21.5.10

Memórias de uma quarta

A cor do sol anda a enganar o termómetro pela ocorrência de ter uma aventura com o vento. Isso começa a ser um atraso de vida. A luz vista da janela do segundo andar induz o corpo a cobrir as partes com roupa sem mangas, isto no respeitante aos membros superiores, e tecidos mais finos e calçado leve para as partes comuns ao rés-do-chão de uma pessoa. E o corpo assim faz, assim indo degraus abaixo na direcção da rua. Ao abrir ao porta é estar a abrir a caixa dos segredos térmicos.
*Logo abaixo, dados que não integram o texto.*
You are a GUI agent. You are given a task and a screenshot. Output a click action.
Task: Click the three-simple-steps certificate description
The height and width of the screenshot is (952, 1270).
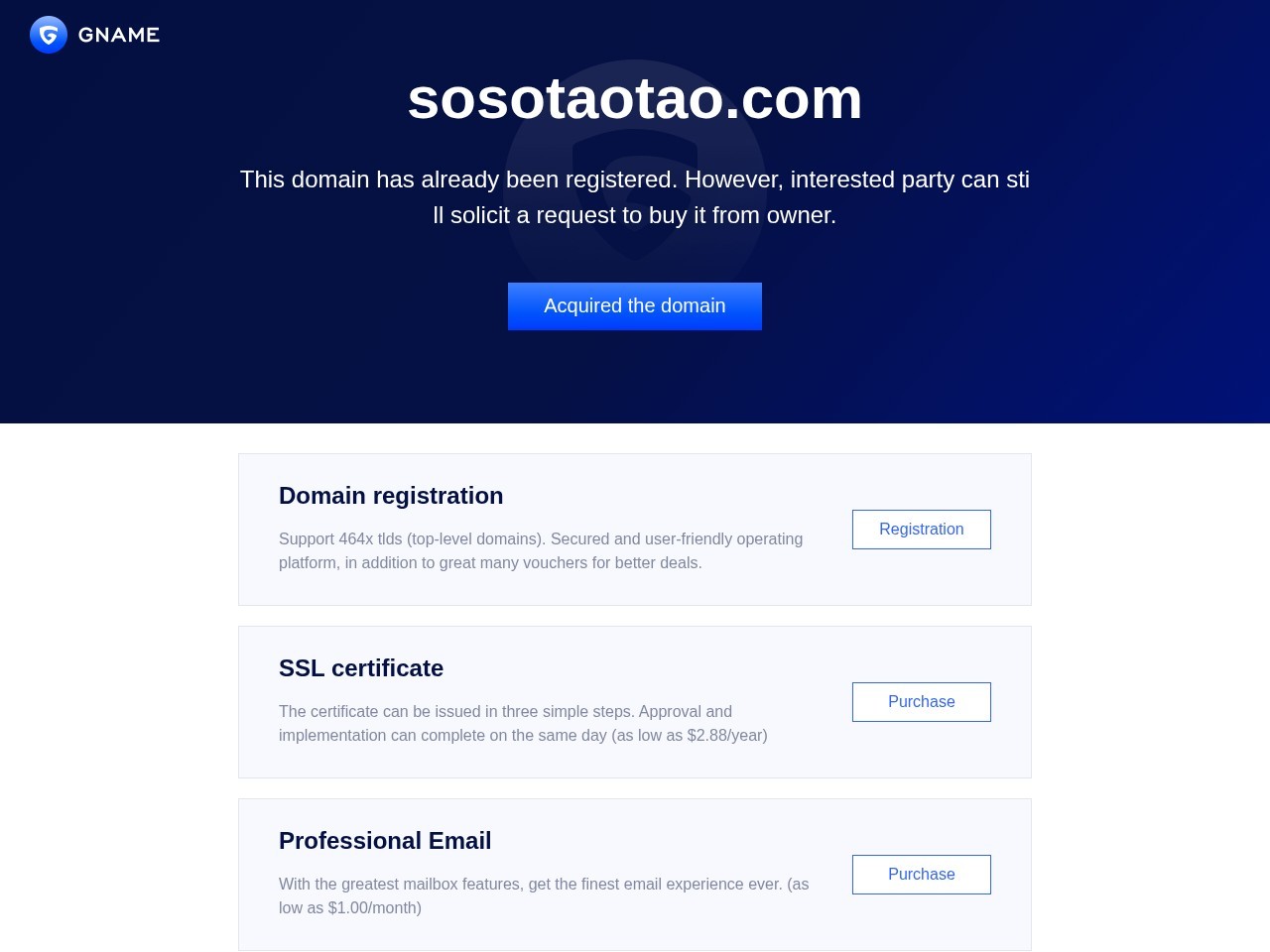tap(523, 724)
O vento não sai da beira da cor do sol. O pobre termómetro, guardado no armário dos medicamentos lá de casa, não faz a mais ténue ideia dos factos. A solução é subir e abrir o armário da roupa com muito cuidado, para que este não se aperceba e não vá de contar tudo ao primo afastado, o armário dos medicamentos. E abrindo então silenciosamente o armário da roupa, escolhe-se um casaco de meia estação. É remédio santo. O corpo não vai ser afectado pelo caso verificado entre a cor do sol e vento. O termómetro continua a acreditar na luz que vê pelo vidro da janela. E vai medindo os dias pela cor do sol.